Why Wait for the Bubble to Burst?

Investor complacency is at an all-time high. Yet the stock market continues to wallow near all-time highs, refusing to give into the simple reality that the Bull Party is nearing the end. Unlike most collapses, this one’s had a long calm before the storm. But the coming storm is inevitable and due to the long brewing cycle, will be more than a little precipitous. It seems doubtful that tomorrow’s report following the conclusion of the May FOMC meeting will generate any new considerations, but that’s not to say there isn’t plenty going on. Nevertheless, the Volatility Index (VIX) has already dropped to a new low this week, a level not seen in more than ten years.

This apparent “low-risk” environment has deflated precious metals prices, which may be the best and possibly last opportunity to capitalize on stock market value near its all-time high and gold prices, for example, more than a third below its all-time high. Even SPDR’s GLD ETF saw fit to purchase more than twenty one tonnes of gold in April. The fund has been dramatically under covered for months, why the sudden need to catch up? Even China’s gold imports were up 65% in the 1st quarter. The “big boys” are looking at this economic environment and are getting nervous, now may be the time for “little guys” to get while the getting is good, because once the bubble bursts, getting out of the market at a peak and into precious metals at a recent low will be nothing more than the blurred memory of a distant and hopefully not missed opportunity.
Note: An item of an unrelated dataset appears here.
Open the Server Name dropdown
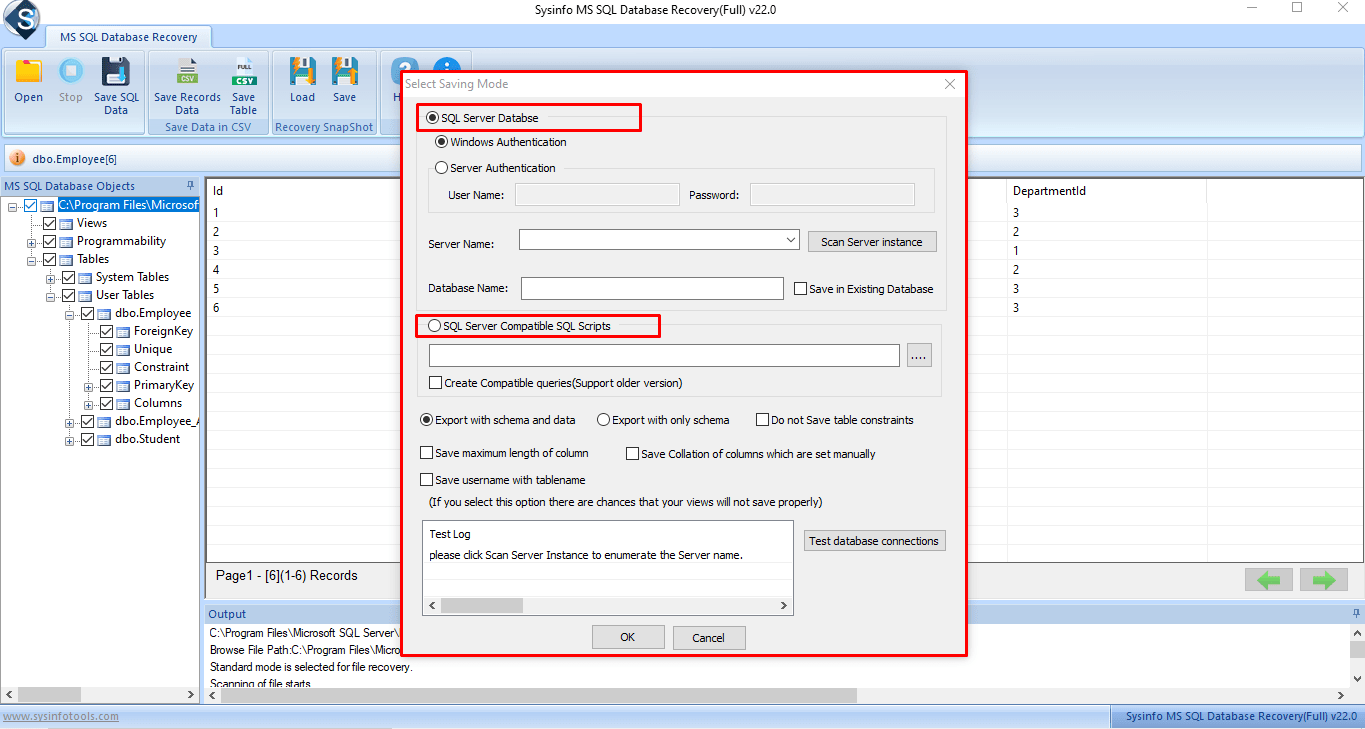pos(792,240)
Another profitable consideration is silver. For cost efficiencies; gold, silver and copper are frequently mined together. However, there is sixteen times more silver on the Earth than gold. So it follows that gold’s value should be in the range of sixteen times greater than that of gold. However, the last time gold:silver prices were close to “normal” was in 1980, when silver hit its all-time high of almost $50 per ounce and gold hit $850 per ounce. At that point, the price ratio of gold to silver was 17:1. Since that time, the difference has been growing more and more out of whack. The ratio currently stands at an astounding, yet absurd, 74:1. Gold is more than a third below its high and has every bottom-side right to be there, but silver is more than 66% below its previous high and is being artificially suppressed.

Global and domestic, political and economic uncertainties are putting increasing pressure on the stock market. When such pressure finally breaks the back of this bull market, the collapse will most probably be sudden and dramatic. Now is the time to capture stock market profit and invest more than ever before in the potential appreciation, safety, and security of physical precious metals. As usual, diversification within metals and products is recommended. But now more than ever, the potential growth of silver is shining even more brightly. Increasing manufacturing demand and reduced mining output are just two more reasons to catch this silver bullet train before it leaves the station. Don’t get caught without a chair when the music stops!